■ **ASSIGNMENT**
Give every entry again, exactly as it stands.

Stored data entries
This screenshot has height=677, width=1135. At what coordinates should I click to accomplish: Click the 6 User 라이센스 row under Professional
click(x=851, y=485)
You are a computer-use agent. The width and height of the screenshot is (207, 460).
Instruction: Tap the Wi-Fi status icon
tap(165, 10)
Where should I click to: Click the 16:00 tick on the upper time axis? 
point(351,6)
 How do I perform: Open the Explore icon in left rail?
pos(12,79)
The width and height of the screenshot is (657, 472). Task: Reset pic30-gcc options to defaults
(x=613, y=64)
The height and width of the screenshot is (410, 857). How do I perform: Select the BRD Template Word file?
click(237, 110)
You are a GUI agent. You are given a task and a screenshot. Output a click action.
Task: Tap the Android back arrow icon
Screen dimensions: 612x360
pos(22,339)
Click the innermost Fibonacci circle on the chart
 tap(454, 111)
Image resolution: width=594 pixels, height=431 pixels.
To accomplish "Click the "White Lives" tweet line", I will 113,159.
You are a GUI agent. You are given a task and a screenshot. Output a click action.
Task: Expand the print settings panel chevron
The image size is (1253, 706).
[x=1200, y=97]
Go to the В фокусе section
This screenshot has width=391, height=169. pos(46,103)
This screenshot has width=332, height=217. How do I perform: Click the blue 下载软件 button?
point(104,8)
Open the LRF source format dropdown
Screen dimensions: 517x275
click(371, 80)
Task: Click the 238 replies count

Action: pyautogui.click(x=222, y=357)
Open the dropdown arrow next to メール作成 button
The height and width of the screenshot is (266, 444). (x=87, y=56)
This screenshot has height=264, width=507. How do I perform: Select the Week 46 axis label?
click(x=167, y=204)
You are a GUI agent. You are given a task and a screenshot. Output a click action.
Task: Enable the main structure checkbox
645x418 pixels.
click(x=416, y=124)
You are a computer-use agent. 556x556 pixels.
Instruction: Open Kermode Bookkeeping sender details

■ **WRITTEN RESPONSE**
This screenshot has height=677, width=1135. At what coordinates should I click to accomplish: Click the 6 User 라이센스 row under Professional
click(x=851, y=485)
You are a computer-use agent. The width and height of the screenshot is (207, 460).
Instruction: Tap the Wi-Fi status icon
tap(165, 10)
Where should I click to: Click the 16:00 tick on the upper time axis? 
point(351,6)
 How do I perform: Open the Explore icon in left rail?
pos(12,79)
The width and height of the screenshot is (657, 472). Task: Reset pic30-gcc options to defaults
(x=613, y=64)
The height and width of the screenshot is (410, 857). How do I perform: Select the BRD Template Word file?
click(237, 110)
You are a GUI agent. You are given a task and a screenshot. Output a click action.
Task: Tap the Android back arrow icon
Screen dimensions: 612x360
pos(22,339)
Click the innermost Fibonacci circle on the chart
 tap(454, 111)
Image resolution: width=594 pixels, height=431 pixels.
To accomplish "Click the "White Lives" tweet line", I will 113,159.
You are a GUI agent. You are given a task and a screenshot. Output a click action.
Task: Expand the print settings panel chevron
The image size is (1253, 706).
[x=1200, y=97]
Go to the В фокусе section
This screenshot has width=391, height=169. pos(46,103)
This screenshot has width=332, height=217. How do I perform: Click the blue 下载软件 button?
point(104,8)
Open the LRF source format dropdown
Screen dimensions: 517x275
click(371, 80)
Task: Click the 238 replies count

Action: pyautogui.click(x=222, y=357)
Open the dropdown arrow next to メール作成 button
The height and width of the screenshot is (266, 444). (x=87, y=56)
This screenshot has height=264, width=507. How do I perform: Select the Week 46 axis label?
click(x=167, y=204)
You are a GUI agent. You are given a task and a screenshot. Output a click action.
Task: Enable the main structure checkbox
645x418 pixels.
click(x=416, y=124)
You are a computer-use agent. 556x556 pixels.
Instruction: Open Kermode Bookkeeping sender details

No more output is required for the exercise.